显然,同为左棍,我与姚文元共同之处不多,我们可以说在左翼内部是对立的。除了上文说到的我是民间立场的贫贱左翼文人,而他是官场红得发紫的显赫权贵之外,我在鲁家庄,他在毛家庄,我们的思想也是不同的。世界左翼运动在第二国际后分化为社会党的社会民主主义和斯大林模式的苏式社会主义。左翼思潮传到中国,起初在文化领域占主流的是鲁迅左派,40年代以后,毛左派确立左翼政党和中国大陆政权的全面统治,鲁迅在左翼文化上也矮化为毛泽东的“小学生”。毛主义可明显分为两个阶段,60年代前,“一边倒”地实行有中国特色的斯大林苏式社会主义模式,鲁迅左派胡风被镇压。斯大林被继起者批判,随着中苏大论战的逐步升级,毛开始推行比斯大林主义更左的毛式社会主义,这就是所谓“文革”,也被继起者邓小平所彻底否定。随着新毛主义意识形态的推行,原来的老毛派周扬等人追赶不上毛的变化,被毛抛弃,姚文元作为替补走上了历史的舞台。

新毛主义文化形态体现在“林彪同志委托江青同志”的《纪要》中,全面否定毛自己统治以来的“文艺黑线”和三十年代的左翼文艺,从《国际歌》到样板戏之间近一百年是空白,以文革开创新毛社会主义中国历史新纪元。姚文元便是毛“走进新时代”的文化开路先锋。他的评吴晗的历史剧《海瑞罢官》长文,不但打倒了一大批“臭老九”和“大毒草”,还在政治上摧毁了当时的以彭真为首的京城执政党市委,由此被历史学家作为文革发动的导火线和序幕。姚文元忠诚地执行新毛主义,批臭了“反革命两面派周扬”,给身陷冤狱的鲁迅左派胡风落井下石,再重踩两只脚。我与胡风同是鲁迅左派的传人,我的左棍和姚文元的左棍当然有天壤之别。姚文元这样的左棍得势,左棍我和鲁迅胡风都不会有好果子吃!另外,我的文风与他也有天壤之别。我学习鲁迅杂文,个性和真诚充沛文中,形象性情感性和议论性逻辑性相得益彰。姚文元没有人格个性,理论话语随红头文件游移,枯燥呆板,毫无学理地上纲上线。

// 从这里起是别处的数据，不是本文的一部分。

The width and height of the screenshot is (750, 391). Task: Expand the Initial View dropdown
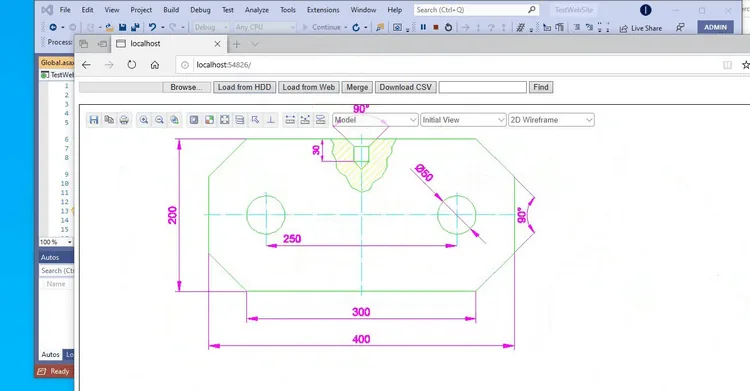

接下来谈我爱吻美国的左手。姚文元的文革时代,我只赶上其末尾,所以在农村的毛追悼大会上伤心地哭过,当过毛主席的红小兵和人民公社小社员,但我毕竟太小,对他的妖魔化美国的高论一无所知。我上高中和大学形成世界观时期,已经是八十年代了,美国魇早已成了“美国梦”,成了《北京人在纽约》中耻作中国人的王起明们的“地狱和天堂”,而我只是生活在苦难人间的中国,并且早已发誓“生为中国人,死为中国鬼”。在我早期的文章中曾欢迎过美国总统布什在北大宣传美国民主,但当布什发动侵伊战争,我和世界左翼人士共同斥责他。我甚至在文中明确宣布:只要布什当美国总统,我宁愿待在中国的监狱里也不去美国,永不会宽恕他。

那么,我与美国到底是什么关系呢?美国的人格化便是美丽的人,当然是美丽又富贵的阔妇人。我爱美国,不爱她的珠光宝气,只爱她的博爱和谦和,左派的我只爱她这样的左手,爱热吻这样的妇人的左手。我关注并支持美国的左翼社会呼声,坚决抨击美国的右翼阔人和霸权主义。

我爱吻美国的左手。我关注美国一个左翼政党重要理论家哈拉比·瓦底先生来华的演讲。他用翔实准确的数据、生动丰富的事例介绍了美国社会存在的巨大的贫富差距现象,分析了导致这种现象的社会制度方面的原因和对生产力发展的巨大阻碍、破坏作用,认为只有实现社会主义变革,建立社会主义制度,才能使美国社会摆脱深刻的危机。他指出,美国政府和垄断资产阶级利用“9·11”事件所激起的民族主义情绪和美国人民对国家安全的担忧,正推行对外和对内(工人阶级和劳动人民)的两个战争,严重威胁世界和平,侵害美国工人阶级和劳动人民的利益。我关注美国另一个激进左翼政党的《声明》,它将“9·11”穆斯林对美国的恐怖袭击的原因归结为美国的恐怖制度:“然而谁应对此负责?谁使美国人民不断受到伤害?美国统治集团指着中东。但是答案却在美国的土壤上。那些帝国主义者,通过他们无情的全球剥削与野蛮的军事行动对全世界人民犯下了滔天罪行和造成了无数浩劫——导致了全世界千百万人民痛恨美国政府的局面”。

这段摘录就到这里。